It is possible that more than one stratum of trees could be found within each vegetation type, particularly in tropical areas. This variability can be recognized by recording the number of canopy layers present at each quadrat of 10 × 10 m. Within each layer defined by either height or state of succession, for all trees, the number of plants by species should be recorded for each of the layers considered. For example, in a tropical forest in which three canopy layers have been observed, in the first layer, trees of 20 m and higher should be measured; in the second layer, trees between 10 and 20 m, and in the third layer, trees less than 10 m high.

One of the most difficult tasks in practical fieldwork is the identification of the species on the ground. Owing to practical constraints, it is not possible to collect plants with all the morphological components needed for identification in a herbarium. Therefore, the knowledge of local people who have been working and living in or near the forest should play an important role in data collection. Local people can identify species accurately using local or even botanical names. This provides a useful alternative to the inclusion of a full-time botanist in the multidisciplinary team conducting the study. However, wherever possible, validation procedures should be set up in order to calibrate the validity of the method for identifying species, by collecting samples for botanical identification in the herbarium.

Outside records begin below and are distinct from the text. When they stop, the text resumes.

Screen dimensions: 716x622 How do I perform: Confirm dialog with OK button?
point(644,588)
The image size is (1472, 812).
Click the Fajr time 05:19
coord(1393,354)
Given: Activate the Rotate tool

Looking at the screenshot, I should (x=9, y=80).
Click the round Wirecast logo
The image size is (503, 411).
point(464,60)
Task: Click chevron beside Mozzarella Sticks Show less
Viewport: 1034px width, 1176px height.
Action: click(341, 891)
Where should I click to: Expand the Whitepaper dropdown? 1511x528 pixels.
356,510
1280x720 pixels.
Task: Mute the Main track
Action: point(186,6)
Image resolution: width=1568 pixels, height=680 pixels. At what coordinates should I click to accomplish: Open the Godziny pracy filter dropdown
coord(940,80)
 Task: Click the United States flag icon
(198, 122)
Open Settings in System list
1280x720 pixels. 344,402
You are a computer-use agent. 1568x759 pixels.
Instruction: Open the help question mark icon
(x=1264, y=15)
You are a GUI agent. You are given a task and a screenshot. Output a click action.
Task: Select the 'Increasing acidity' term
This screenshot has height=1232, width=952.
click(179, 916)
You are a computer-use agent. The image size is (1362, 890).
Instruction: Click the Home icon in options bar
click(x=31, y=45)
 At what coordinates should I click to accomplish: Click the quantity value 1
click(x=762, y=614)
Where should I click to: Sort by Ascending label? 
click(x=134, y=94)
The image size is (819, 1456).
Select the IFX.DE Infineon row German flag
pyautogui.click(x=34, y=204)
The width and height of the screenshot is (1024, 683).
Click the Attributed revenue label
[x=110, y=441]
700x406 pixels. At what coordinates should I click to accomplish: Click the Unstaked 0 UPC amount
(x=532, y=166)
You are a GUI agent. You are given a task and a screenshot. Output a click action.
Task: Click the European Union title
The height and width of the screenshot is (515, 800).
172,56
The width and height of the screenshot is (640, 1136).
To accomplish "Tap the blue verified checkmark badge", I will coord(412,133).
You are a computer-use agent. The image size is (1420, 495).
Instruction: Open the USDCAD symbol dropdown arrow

Finally, data should be collected in an organized and systematic fashion. A digital database system can be designed ahead of time and modified later in view of the realities in the field in order to facilitate data entry into the databases to be linked to data processing software, computer modelling and GIS. A commercially available database management system (DBMS) could serve for this purpose. This software should be customized to reflect the information needs of the project. Common DBMS software packages could be useful for storing and later processing the fielddata.

Calculation of aboveground biomass from allometric methods

The aboveground biomass is estimated from the field measurements at specific sites (quadrats) with which the landscape was sampled in the area or watershed of concern. These are described above. Here, the procedural steps for the calculation of aboveground biomass from such field data are described.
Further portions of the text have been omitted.